* EU spent 573 bln euros in 2011 on fossil fuel imports
* Energy savings law would create jobs, save on imports
* Commission tackling ETS auctioning rescheduling
* Deeper structural ETS change would require more time
By Barbara Lewis
LUXEMBOURG, June 11 (Reuters) - The European Union has made progress toward a deal to reduce energy use by improving efficiency, Denmark’s Energy Minister Martin Lidegaard said on Monday, as the debate enters what should be its final stage.
He added any agreement is not likely to include language on setting aside carbon permits to prop up the EU’s Emissions Trading Scheme (ETS).
The Danish EU presidency, with backing from the European Commission, has made energy saving a priority for its six months in EU office, which expires at the end of June. The last stage of debate to hammer out a text begins on Wednesday.
“We have made some progress on the Energy Efficiency Directive. I am a little more optimistic. We have made serious progress, but we are still not there,” Lidegaard told reporters.
“My mandate on the Energy Efficiency Directive (EED) does not include the ETS. Member states feel it should not be there. I don’t consider it realistic to put it there.”
The EU previously set a target of a 20 percent cut in energy use by 2020 through measures such as renovating buildings and improving technology. Without a new law, the 27-member bloc is likely to achieve only around 10 percent.
Even with the proposed law, the bloc might only achieve 15 percent because so many member states have raised objections that have watered down the Commission’s original text.
Advocates of the proposed legislation say it is the most obvious way to cut emissions, improve energy security, create jobs in building renovation and save debt-ridden member states billions of euros on imports of fossil fuel.
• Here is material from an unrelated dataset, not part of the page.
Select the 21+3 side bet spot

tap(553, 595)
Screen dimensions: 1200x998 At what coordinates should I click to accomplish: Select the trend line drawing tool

Opponents say there is no money available for upfront spending and that proposals to improve insulation in public buildings, for instance, are impractical.
The already complicated argument, dominated by mathematical formulae and haggling over percentage points, has also been tangled in debate on how to prop up the ETS after prices for carbon permits sunk to record lows that provide little or no incentive for low-carbon investments.
The theory, which some dispute, is that improved energy savings would add to an already huge surplus of carbon permits, which has resulted from the recession in the euro zone.
After a vote from the European Parliament earlier this year called for some carbon permits to be set aside, the European Commission announced it was reassessing the ETS auctioning timetable to try to tackle the huge surplus of permits generated by economic slowdown.
Climate Commissioner Connie Hedegaard reiterated on Monday that she hoped the results of a carbon market review would be made public before the Commission summer recess, which takes place around August, and that changing the auctioning timetable could be a swift process in EU terms.
No one raised objections at Monday’s Luxembourg meeting when she mentioned the change, referred to as backloading, she said.
A more structural reassessment of the ETS law would be far more complex and would have to be tackled as “a second step”, she said.
Although permit prices at less than 7 euros are far too weak to drive low carbon investment, Hedegaard said, the ETS was still helping to tackle climate change by setting limits on how many tonnes big emitters can pollute.
“We should not forget that the ETS is doing its job of reducing emissions,” she said.
Consensus is building on the need for the ETS to be robust, she added.
“Finance ministers have started to realise it’s in their interest to have a robust price if they want the revenues.”
She reiterated her support for the EED and quoted Commission figures that last year the EU spent a total of 573 billion euros ($716.9 billion) on imports of coal, oil and natural gas.
“All the governments of Europe say they want growth and they want something that can create jobs in the short term. No matter how hard they think about it, it will be very difficult to think of better ideas (than the Energy Savings Directive),” she said.